WHAT YOU WILL DO: The records that follow are to be repeated exactly, with the pictures removed.

DATA FOR REVIEW:
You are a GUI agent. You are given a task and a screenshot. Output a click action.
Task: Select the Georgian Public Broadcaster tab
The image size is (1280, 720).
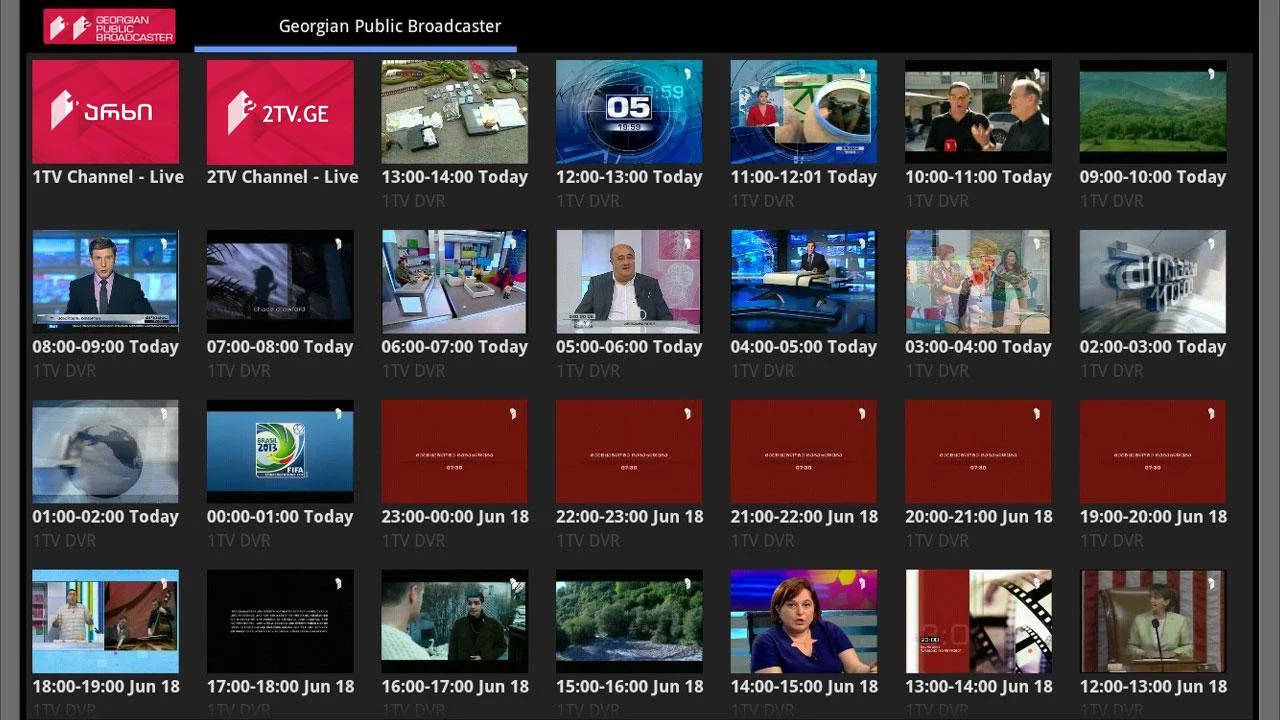[x=390, y=26]
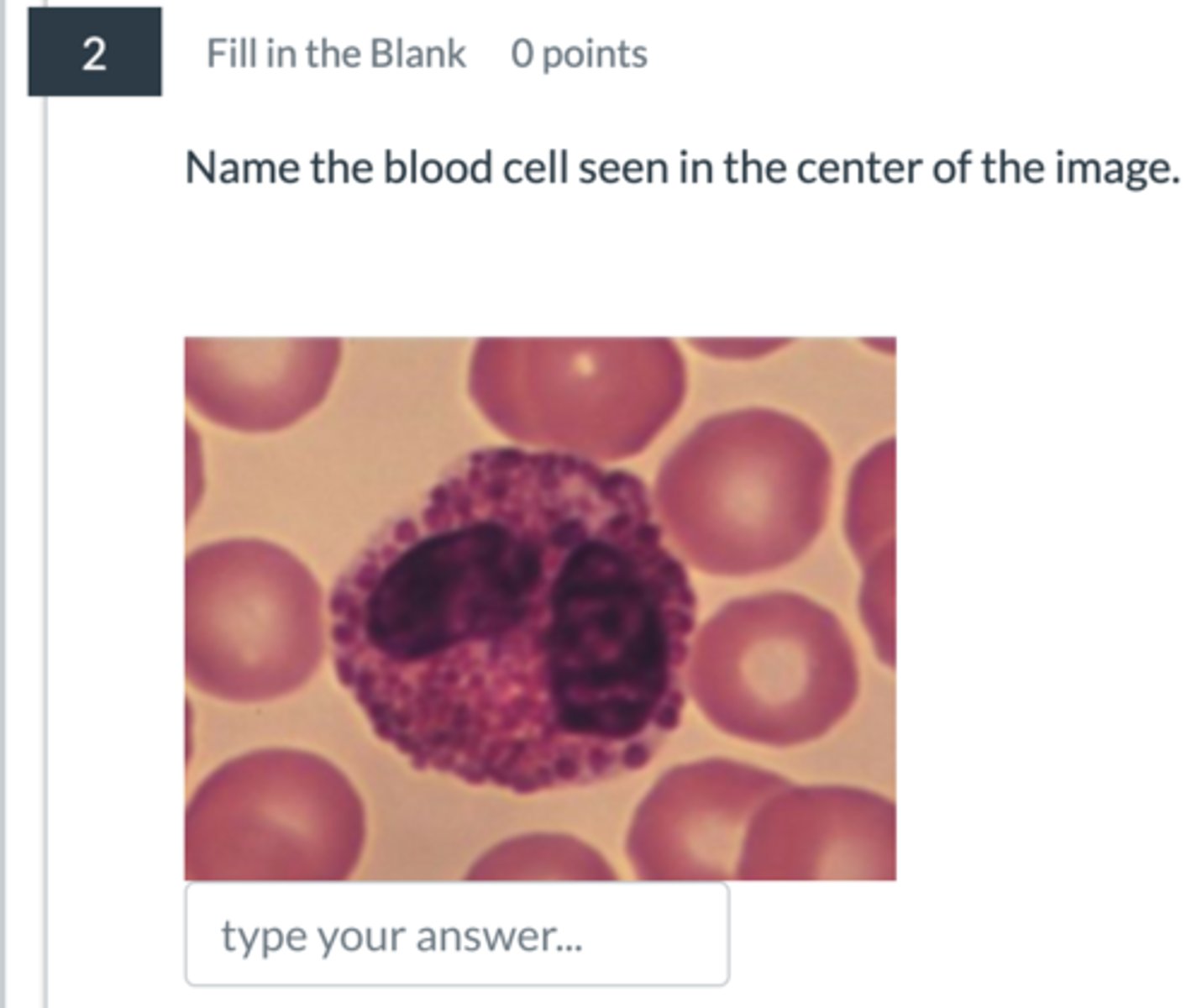Click the gray vertical bar at page's left edge

[4, 504]
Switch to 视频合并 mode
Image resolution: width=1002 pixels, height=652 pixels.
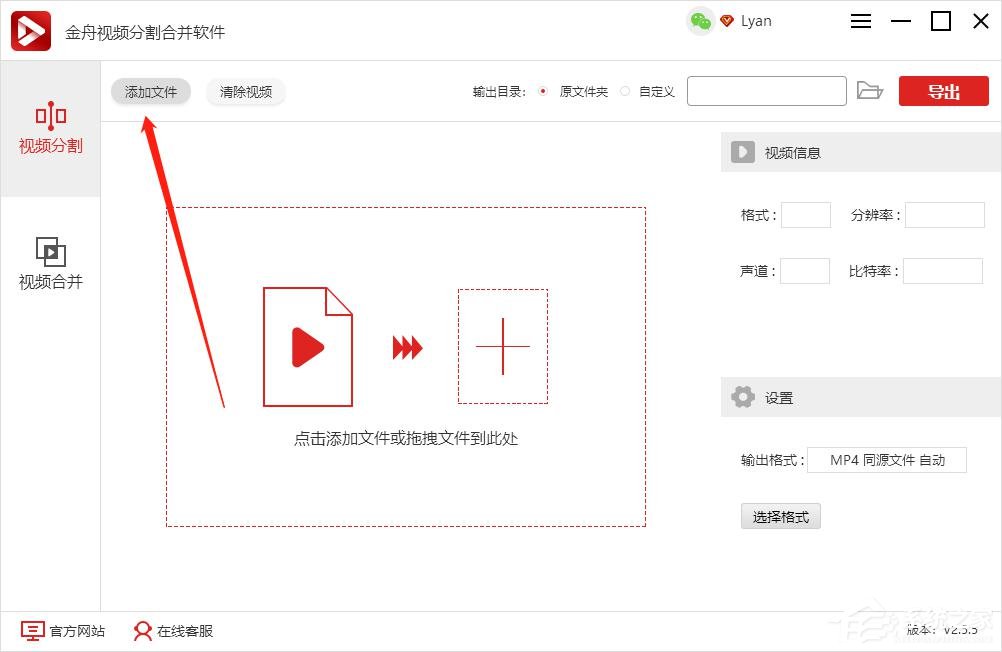pyautogui.click(x=50, y=262)
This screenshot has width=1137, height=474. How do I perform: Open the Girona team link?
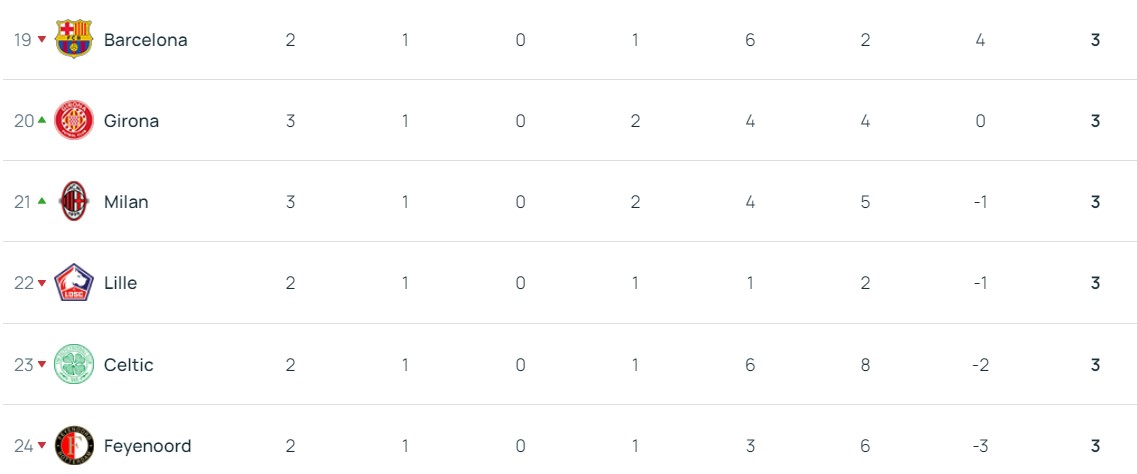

WRITTEN RESPONSE:
You are a GUI agent. You are given a task and a screenshot. Output a click action.
Task: Select the Georgian Public Broadcaster tab
The image size is (1280, 720).
[x=390, y=26]
Click the gray vertical bar at page's left edge

[4, 504]
Switch to 视频合并 mode
Image resolution: width=1002 pixels, height=652 pixels.
pyautogui.click(x=50, y=262)
This screenshot has width=1137, height=474. How do I perform: Open the Girona team link?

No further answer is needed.